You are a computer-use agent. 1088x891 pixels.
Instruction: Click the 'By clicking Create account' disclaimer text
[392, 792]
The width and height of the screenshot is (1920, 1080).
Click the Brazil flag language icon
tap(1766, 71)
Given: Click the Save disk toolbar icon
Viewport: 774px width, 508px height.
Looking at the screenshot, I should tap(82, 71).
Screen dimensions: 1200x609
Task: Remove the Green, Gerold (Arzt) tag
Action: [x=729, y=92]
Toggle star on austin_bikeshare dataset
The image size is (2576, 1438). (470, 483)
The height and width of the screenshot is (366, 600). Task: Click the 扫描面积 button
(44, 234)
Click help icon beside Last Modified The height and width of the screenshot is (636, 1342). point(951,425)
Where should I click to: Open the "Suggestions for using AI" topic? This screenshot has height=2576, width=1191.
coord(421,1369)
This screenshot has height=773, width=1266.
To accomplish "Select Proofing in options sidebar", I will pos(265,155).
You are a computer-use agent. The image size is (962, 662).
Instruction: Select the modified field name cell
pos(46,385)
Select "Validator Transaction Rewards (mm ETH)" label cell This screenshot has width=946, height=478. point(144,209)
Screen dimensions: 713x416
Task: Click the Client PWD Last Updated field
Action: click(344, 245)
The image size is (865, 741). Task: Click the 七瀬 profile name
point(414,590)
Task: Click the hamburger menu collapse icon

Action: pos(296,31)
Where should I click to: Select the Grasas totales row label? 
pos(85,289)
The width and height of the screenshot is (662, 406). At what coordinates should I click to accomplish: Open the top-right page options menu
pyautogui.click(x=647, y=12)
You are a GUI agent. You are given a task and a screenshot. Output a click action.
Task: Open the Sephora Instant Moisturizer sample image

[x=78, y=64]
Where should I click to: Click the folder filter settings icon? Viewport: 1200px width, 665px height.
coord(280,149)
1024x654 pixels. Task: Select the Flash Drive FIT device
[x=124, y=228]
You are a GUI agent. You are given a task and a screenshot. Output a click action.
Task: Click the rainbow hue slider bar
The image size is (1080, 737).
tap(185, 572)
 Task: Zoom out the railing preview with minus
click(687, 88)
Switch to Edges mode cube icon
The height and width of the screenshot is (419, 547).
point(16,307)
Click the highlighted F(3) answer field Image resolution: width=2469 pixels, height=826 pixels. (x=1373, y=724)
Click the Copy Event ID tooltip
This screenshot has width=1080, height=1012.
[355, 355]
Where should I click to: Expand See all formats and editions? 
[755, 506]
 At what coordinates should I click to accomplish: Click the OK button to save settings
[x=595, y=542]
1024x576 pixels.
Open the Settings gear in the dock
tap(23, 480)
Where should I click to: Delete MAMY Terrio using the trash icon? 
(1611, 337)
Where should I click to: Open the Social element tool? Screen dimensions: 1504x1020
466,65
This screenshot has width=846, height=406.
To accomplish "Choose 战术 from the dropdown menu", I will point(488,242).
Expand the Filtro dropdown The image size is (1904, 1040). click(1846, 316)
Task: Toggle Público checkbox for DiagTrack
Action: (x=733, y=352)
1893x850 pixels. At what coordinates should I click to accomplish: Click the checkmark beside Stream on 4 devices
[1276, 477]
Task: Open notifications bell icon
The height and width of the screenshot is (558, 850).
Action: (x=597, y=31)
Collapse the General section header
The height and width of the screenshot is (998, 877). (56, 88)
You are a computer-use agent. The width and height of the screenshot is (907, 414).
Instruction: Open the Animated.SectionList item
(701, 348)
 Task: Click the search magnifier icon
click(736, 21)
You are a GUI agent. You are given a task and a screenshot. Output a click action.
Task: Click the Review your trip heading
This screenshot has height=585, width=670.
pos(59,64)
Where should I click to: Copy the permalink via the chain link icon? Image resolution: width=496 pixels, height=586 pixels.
____________________
### DESCRIPTION OF THE TASK
Write out every entry exactly as it appears.

### RESPONSE BOX
You are a computer-use agent. 1088x891 pixels.
Instruction: Click the 'By clicking Create account' disclaimer text
[392, 792]
The width and height of the screenshot is (1920, 1080).
Click the Brazil flag language icon
tap(1766, 71)
Given: Click the Save disk toolbar icon
Viewport: 774px width, 508px height.
Looking at the screenshot, I should tap(82, 71).
Screen dimensions: 1200x609
Task: Remove the Green, Gerold (Arzt) tag
Action: [x=729, y=92]
Toggle star on austin_bikeshare dataset
The image size is (2576, 1438). (470, 483)
The height and width of the screenshot is (366, 600). Task: Click the 扫描面积 button
(44, 234)
Click help icon beside Last Modified The height and width of the screenshot is (636, 1342). point(951,425)
Where should I click to: Open the "Suggestions for using AI" topic? This screenshot has height=2576, width=1191.
coord(421,1369)
This screenshot has height=773, width=1266.
To accomplish "Select Proofing in options sidebar", I will pos(265,155).
You are a computer-use agent. The image size is (962, 662).
Instruction: Select the modified field name cell
pos(46,385)
Select "Validator Transaction Rewards (mm ETH)" label cell This screenshot has width=946, height=478. point(144,209)
Screen dimensions: 713x416
Task: Click the Client PWD Last Updated field
Action: click(344, 245)
The image size is (865, 741). Task: Click the 七瀬 profile name
point(414,590)
Task: Click the hamburger menu collapse icon

Action: pos(296,31)
Where should I click to: Select the Grasas totales row label? 
pos(85,289)
The width and height of the screenshot is (662, 406). At what coordinates should I click to accomplish: Open the top-right page options menu
pyautogui.click(x=647, y=12)
You are a GUI agent. You are given a task and a screenshot. Output a click action.
Task: Open the Sephora Instant Moisturizer sample image

[x=78, y=64]
Where should I click to: Click the folder filter settings icon? Viewport: 1200px width, 665px height.
coord(280,149)
1024x654 pixels. Task: Select the Flash Drive FIT device
[x=124, y=228]
You are a GUI agent. You are given a task and a screenshot. Output a click action.
Task: Click the rainbow hue slider bar
The image size is (1080, 737).
tap(185, 572)
 Task: Zoom out the railing preview with minus
click(687, 88)
Switch to Edges mode cube icon
The height and width of the screenshot is (419, 547).
point(16,307)
Click the highlighted F(3) answer field Image resolution: width=2469 pixels, height=826 pixels. (x=1373, y=724)
Click the Copy Event ID tooltip
This screenshot has width=1080, height=1012.
[355, 355]
Where should I click to: Expand See all formats and editions? 
[755, 506]
 At what coordinates should I click to accomplish: Click the OK button to save settings
[x=595, y=542]
1024x576 pixels.
Open the Settings gear in the dock
tap(23, 480)
Where should I click to: Delete MAMY Terrio using the trash icon? 
(1611, 337)
Where should I click to: Open the Social element tool? Screen dimensions: 1504x1020
466,65
This screenshot has width=846, height=406.
To accomplish "Choose 战术 from the dropdown menu", I will point(488,242).
Expand the Filtro dropdown The image size is (1904, 1040). click(1846, 316)
Task: Toggle Público checkbox for DiagTrack
Action: (x=733, y=352)
1893x850 pixels. At what coordinates should I click to accomplish: Click the checkmark beside Stream on 4 devices
[1276, 477]
Task: Open notifications bell icon
The height and width of the screenshot is (558, 850).
Action: (x=597, y=31)
Collapse the General section header
The height and width of the screenshot is (998, 877). (56, 88)
You are a computer-use agent. The width and height of the screenshot is (907, 414).
Instruction: Open the Animated.SectionList item
(701, 348)
 Task: Click the search magnifier icon
click(736, 21)
You are a GUI agent. You are given a task and a screenshot. Output a click action.
Task: Click the Review your trip heading
This screenshot has height=585, width=670.
pos(59,64)
Where should I click to: Copy the permalink via the chain link icon? Image resolution: width=496 pixels, height=586 pixels.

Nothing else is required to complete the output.